* Input for this task *
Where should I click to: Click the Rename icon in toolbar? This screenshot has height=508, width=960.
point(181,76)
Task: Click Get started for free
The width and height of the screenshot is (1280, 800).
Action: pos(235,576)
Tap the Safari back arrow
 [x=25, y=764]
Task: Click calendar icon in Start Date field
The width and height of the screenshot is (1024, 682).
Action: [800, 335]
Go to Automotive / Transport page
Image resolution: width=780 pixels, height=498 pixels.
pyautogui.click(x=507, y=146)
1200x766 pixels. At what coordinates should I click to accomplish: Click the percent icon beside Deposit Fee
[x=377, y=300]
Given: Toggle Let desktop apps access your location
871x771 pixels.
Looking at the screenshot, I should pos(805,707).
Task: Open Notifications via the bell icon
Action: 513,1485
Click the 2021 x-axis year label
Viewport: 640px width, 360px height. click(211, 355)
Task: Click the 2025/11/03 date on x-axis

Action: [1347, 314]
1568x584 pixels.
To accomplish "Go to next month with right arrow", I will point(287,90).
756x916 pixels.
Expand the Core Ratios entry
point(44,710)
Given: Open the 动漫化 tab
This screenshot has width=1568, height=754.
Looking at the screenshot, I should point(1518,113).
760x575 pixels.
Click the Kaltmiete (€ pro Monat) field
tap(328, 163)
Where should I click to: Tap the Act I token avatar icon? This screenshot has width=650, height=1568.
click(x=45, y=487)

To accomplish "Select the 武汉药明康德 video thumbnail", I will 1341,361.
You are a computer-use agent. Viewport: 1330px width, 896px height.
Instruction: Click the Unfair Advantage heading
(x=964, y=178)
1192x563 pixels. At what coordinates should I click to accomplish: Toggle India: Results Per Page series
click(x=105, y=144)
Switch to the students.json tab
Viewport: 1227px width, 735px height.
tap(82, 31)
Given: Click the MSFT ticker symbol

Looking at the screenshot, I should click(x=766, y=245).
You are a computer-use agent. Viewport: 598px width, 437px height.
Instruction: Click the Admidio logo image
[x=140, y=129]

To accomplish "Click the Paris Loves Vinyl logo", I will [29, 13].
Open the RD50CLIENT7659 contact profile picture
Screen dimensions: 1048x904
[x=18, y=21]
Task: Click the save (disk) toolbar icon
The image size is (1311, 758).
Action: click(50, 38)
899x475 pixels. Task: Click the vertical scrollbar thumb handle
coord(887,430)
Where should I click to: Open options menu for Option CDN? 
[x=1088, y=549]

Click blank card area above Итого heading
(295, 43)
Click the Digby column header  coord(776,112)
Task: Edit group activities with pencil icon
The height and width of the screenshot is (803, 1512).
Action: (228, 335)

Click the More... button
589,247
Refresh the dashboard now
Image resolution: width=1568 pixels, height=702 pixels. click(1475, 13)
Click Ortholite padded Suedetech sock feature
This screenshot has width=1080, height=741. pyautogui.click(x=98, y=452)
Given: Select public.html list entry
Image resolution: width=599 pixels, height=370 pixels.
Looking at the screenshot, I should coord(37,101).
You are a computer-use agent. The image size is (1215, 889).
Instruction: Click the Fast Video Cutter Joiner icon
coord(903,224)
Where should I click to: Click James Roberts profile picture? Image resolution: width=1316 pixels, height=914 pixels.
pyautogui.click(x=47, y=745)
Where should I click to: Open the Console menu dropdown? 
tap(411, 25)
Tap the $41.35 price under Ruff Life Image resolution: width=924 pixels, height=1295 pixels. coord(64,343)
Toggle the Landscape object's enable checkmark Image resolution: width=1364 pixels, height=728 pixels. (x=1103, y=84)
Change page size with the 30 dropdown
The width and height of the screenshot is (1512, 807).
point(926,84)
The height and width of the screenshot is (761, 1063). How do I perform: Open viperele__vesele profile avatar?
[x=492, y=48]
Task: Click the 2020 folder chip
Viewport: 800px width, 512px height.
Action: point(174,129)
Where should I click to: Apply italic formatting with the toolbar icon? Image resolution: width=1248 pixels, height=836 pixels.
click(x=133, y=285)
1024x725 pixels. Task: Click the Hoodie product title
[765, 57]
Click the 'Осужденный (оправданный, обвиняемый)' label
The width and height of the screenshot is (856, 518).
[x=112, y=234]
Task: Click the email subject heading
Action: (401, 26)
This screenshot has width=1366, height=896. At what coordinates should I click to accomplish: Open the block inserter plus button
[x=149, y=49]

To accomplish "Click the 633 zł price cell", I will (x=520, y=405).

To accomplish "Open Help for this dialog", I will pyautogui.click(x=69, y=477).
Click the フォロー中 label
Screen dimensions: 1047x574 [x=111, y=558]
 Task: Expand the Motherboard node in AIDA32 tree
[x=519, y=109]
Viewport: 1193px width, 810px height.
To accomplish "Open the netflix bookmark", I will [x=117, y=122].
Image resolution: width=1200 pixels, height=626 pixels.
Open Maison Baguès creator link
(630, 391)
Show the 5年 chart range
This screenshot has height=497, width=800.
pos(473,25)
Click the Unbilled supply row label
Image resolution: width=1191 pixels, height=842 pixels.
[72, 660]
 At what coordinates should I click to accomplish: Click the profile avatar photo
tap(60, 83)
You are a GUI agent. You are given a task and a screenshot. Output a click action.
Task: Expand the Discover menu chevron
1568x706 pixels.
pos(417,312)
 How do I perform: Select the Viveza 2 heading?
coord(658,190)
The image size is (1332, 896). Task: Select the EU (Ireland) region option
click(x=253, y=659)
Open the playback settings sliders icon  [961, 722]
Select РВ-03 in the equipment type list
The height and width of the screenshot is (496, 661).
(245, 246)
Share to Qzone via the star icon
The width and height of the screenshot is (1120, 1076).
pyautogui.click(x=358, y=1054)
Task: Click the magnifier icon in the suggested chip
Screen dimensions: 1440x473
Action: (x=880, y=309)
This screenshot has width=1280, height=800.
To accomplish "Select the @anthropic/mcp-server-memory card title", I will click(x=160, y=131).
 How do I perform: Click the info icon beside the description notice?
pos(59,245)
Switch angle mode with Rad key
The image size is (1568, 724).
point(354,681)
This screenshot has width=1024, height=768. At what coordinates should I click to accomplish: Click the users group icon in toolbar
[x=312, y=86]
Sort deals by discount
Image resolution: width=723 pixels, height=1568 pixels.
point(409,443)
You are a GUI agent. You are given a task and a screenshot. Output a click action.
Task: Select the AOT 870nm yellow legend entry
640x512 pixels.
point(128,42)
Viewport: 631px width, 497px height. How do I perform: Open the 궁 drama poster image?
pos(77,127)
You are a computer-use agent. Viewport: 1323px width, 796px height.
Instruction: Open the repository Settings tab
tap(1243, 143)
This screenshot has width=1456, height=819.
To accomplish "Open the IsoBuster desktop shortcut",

* Exercise details *
Copy verbatim, from the listing above, each line from the one containing "1192x563 pixels. At" down to the one containing "You are a computer-use agent. Viewport: 598px", inclusive.

* Output of the exercise *
1192x563 pixels. At what coordinates should I click to accomplish: Toggle India: Results Per Page series
click(x=105, y=144)
Switch to the students.json tab
Viewport: 1227px width, 735px height.
tap(82, 31)
Given: Click the MSFT ticker symbol

Looking at the screenshot, I should click(x=766, y=245).
You are a computer-use agent. Viewport: 598px width, 437px height.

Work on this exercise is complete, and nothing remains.